Plötzlich hörte ich das Geräusch von Ketten eines Pistenräumfahrzeuges. Mein Gott, wenn der über mich hinwegfährt, war mein nächster Gedanke. Riesige Scheinwerfer krochen unaufhaltsam auf mich zu, erfaßten im letzten Moment meinen roten Anorak. Der Motor wurde abgestellt, und ein Mann schrie:

„Wie kommen Sie denn hierher?“

Er näherte sich langsam, legte sich längs auf den Boden, reichte mir beide Hände und zog mich vorsichtig aus meinem Schneebett. „Junge Frau, das hätte aber böse ausgehen können. Haben Sie denn nicht die heranziehenden Wolken gesehen?“

Ich verneinte.

„So ein Leichtsinn!“

Er führte mich zu einem dicken Seil, an dem ich mich bis zu den Stufen des Restaurants der Bergstati-on vortasten sollte. Die Hände klamm, gelang das nur mühsam. Endlich geschafft!

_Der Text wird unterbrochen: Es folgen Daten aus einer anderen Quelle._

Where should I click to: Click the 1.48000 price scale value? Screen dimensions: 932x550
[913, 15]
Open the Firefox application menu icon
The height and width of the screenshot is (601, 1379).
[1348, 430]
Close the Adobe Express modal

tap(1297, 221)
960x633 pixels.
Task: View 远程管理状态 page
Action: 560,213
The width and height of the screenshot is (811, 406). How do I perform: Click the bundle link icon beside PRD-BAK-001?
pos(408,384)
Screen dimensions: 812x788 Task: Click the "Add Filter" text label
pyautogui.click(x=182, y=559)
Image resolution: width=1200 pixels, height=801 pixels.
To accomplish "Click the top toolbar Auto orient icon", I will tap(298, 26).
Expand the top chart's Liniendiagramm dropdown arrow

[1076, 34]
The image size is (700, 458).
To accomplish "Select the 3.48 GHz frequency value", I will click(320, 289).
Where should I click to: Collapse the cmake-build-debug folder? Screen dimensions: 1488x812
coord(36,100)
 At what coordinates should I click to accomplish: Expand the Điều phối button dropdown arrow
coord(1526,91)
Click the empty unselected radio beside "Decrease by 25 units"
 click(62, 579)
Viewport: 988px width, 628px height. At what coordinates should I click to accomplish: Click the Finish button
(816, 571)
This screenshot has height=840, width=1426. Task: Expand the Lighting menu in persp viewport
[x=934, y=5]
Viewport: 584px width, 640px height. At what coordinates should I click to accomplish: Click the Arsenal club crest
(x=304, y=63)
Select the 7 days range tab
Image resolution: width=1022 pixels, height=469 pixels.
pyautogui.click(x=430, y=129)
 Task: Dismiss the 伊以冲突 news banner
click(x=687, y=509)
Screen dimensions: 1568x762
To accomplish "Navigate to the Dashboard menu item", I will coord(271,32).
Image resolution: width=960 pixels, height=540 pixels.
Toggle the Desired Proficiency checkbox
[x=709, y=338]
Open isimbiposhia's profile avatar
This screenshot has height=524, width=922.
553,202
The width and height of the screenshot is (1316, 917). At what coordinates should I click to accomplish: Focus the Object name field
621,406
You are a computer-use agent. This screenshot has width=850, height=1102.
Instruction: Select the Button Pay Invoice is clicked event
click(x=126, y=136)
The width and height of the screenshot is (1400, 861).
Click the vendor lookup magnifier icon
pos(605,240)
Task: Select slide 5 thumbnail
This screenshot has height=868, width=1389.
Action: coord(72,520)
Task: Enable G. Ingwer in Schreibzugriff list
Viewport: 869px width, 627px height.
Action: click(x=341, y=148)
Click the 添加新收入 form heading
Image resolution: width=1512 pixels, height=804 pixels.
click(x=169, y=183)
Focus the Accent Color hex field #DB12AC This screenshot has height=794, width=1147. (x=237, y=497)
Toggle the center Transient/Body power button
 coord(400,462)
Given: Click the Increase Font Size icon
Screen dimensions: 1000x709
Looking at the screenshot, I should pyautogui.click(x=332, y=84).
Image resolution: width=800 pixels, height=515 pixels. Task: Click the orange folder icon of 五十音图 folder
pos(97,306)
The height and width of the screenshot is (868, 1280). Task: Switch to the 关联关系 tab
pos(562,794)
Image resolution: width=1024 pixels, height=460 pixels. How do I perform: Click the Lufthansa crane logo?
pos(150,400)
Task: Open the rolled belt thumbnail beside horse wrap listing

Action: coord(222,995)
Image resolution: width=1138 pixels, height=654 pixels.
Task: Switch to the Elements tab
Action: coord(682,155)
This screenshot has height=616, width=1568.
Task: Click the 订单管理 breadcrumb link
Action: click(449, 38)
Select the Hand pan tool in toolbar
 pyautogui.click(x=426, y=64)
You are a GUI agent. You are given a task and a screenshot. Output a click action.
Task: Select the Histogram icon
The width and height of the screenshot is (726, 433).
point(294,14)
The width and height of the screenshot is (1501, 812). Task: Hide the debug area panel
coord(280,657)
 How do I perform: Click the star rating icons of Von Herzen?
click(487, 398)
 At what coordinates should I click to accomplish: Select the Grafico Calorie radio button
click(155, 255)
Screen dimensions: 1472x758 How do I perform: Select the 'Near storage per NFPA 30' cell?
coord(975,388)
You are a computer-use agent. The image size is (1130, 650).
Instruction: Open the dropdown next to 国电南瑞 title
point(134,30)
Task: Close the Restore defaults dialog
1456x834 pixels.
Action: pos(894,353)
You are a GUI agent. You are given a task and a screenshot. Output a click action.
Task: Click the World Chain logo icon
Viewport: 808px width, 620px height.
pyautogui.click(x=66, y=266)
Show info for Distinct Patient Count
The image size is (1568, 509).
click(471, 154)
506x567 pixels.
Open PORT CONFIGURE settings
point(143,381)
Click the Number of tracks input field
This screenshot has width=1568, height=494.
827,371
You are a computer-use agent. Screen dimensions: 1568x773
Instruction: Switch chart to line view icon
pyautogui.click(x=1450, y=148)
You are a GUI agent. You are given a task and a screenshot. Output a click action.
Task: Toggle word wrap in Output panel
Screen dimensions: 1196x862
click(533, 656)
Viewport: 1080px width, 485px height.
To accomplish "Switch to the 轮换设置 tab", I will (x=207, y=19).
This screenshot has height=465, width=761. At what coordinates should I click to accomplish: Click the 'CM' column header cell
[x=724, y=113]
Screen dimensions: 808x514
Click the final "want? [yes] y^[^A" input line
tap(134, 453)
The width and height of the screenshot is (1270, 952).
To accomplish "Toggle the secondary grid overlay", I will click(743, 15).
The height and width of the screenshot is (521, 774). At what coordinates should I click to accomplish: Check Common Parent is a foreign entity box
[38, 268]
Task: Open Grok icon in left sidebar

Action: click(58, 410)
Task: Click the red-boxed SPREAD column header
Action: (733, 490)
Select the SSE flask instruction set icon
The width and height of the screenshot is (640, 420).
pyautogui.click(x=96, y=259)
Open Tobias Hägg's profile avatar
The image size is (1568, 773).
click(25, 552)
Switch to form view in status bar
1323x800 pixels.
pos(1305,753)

Die beiden Kurgäste, die mich mitgenommen hatten, saßen aufgeregt im Restaurant und hatten verzweifelt auf meine Rückkehr gewartet, ja, mich bereits als vermißt gemeldet. Sie atmeten erleichtert auf und bestellten mir sofort einen Cognac, als sie sahen, wie mir die Zähne aufeinanderschlugen, ob nun vor Kälte oder im Schock.

Als wir mit dem Kabinen-Lift wieder nach unten fuhren, zitterten mir immer noch die Knie. Gesprochen haben wir auf der Rückfahrt nichts. Jeder hing seinen eigenen Gedanken nach. Leise schlich ich mich auf mein Zimmer. Ich brauchte kein Abendessen, sondern hatte nur das Bedürfnis nach einem heißen Bad und einem warmen Bett, in dem ich mich geborgen fühlen konnte.

Die Sehnsucht, noch einmal auf die Pischa zu fahren, hat mich nie mehr heimgesucht.